Ms Lees analyses in detail the borrowings of terms and stylistic devices of The Cloud author from Hugh, then the notions of wisdom in mystical theology, ejaculatory prayer, the evaluation of meditation in contemplation, the distinction between the intel­lectual and affective cognition – which were also most probably taken from Hugh of Balma’s work.

[20] For example The Cloud author’s division of the religious life enumerated in chap. 8 of The Cloud of Unknowing derives from the conflated traditions of Augustinian and Dionysian theologies, though the concept of the highest stage and the terminology which describes it are wholly Dionysian.

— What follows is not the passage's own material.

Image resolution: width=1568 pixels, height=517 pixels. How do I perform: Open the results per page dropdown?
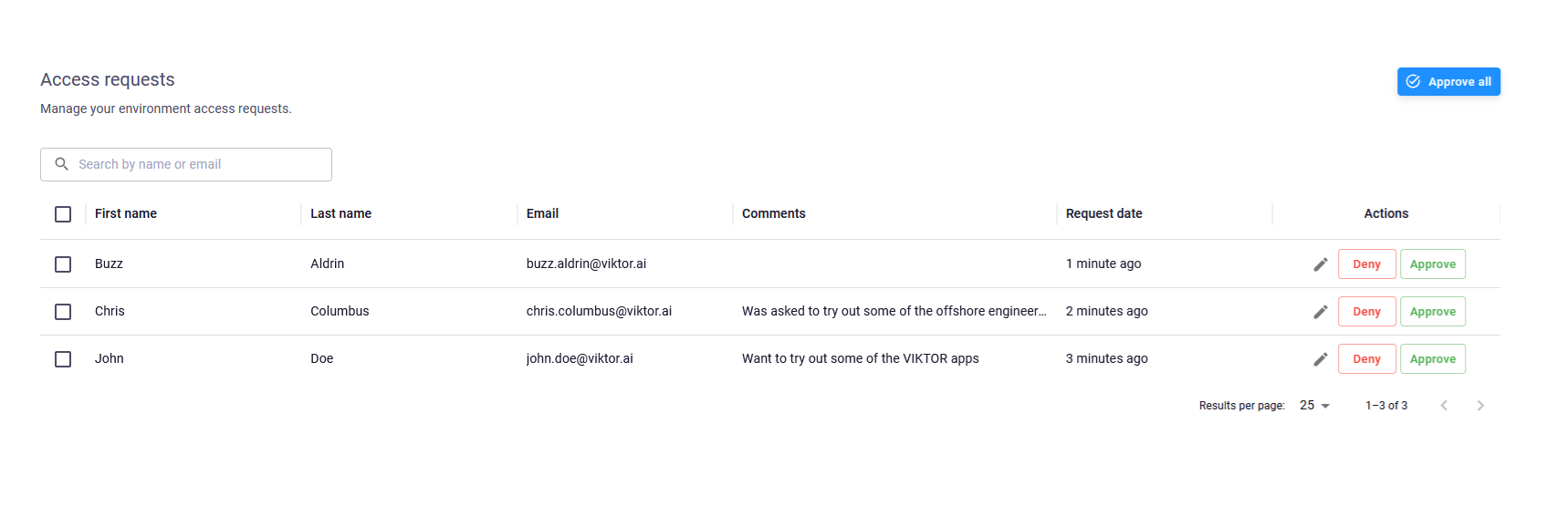pos(1314,406)
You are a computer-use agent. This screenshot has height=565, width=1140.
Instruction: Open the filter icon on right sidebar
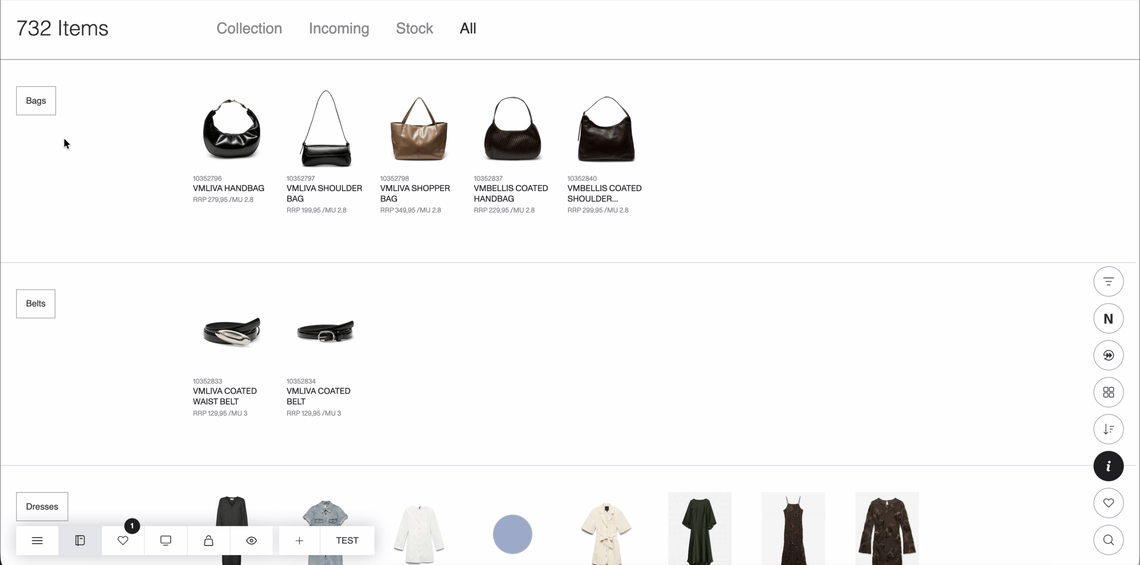pos(1108,282)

That is why the work is con­sidered basically an apophatic text with Western influences.

[21] This difference between the two is usually found in the con­trast between Eastern synergism – the idea that at every point the soul works together with God – and a radical Augustinian doctrine of grace – the doctrine according to which the soul only responds to God’s grace and basically remains passive.
This difference, however, may be considered only as a difference of style and emphasis. Since if God is, according to Augustine, interior intimo meo, a contemplative may in making him/herself passive, find eventually true freedom and thus become a fellow-worker (synergos) with God. (See A. Louth, The Origins, 188-190.)

[22] The division between the Eastern and Western Empire led to ever increasing estrangement within the Church (iconoclast contro­versy, filioque clause, problem of the two emperors, question of primacy) and finally to the Eastern Schism in 1054. The Crusades, especially the senseless fourth Crusade and the establishment of the Latin Empire in Constantinople (1204-61), widened the gulf still more with the result that no union ever materialised again (For more see Encyclopedia of Theology: A Concise Sacramentum Mundi, ed. K. Rahner, 1975 ed., s. v. “Church History”).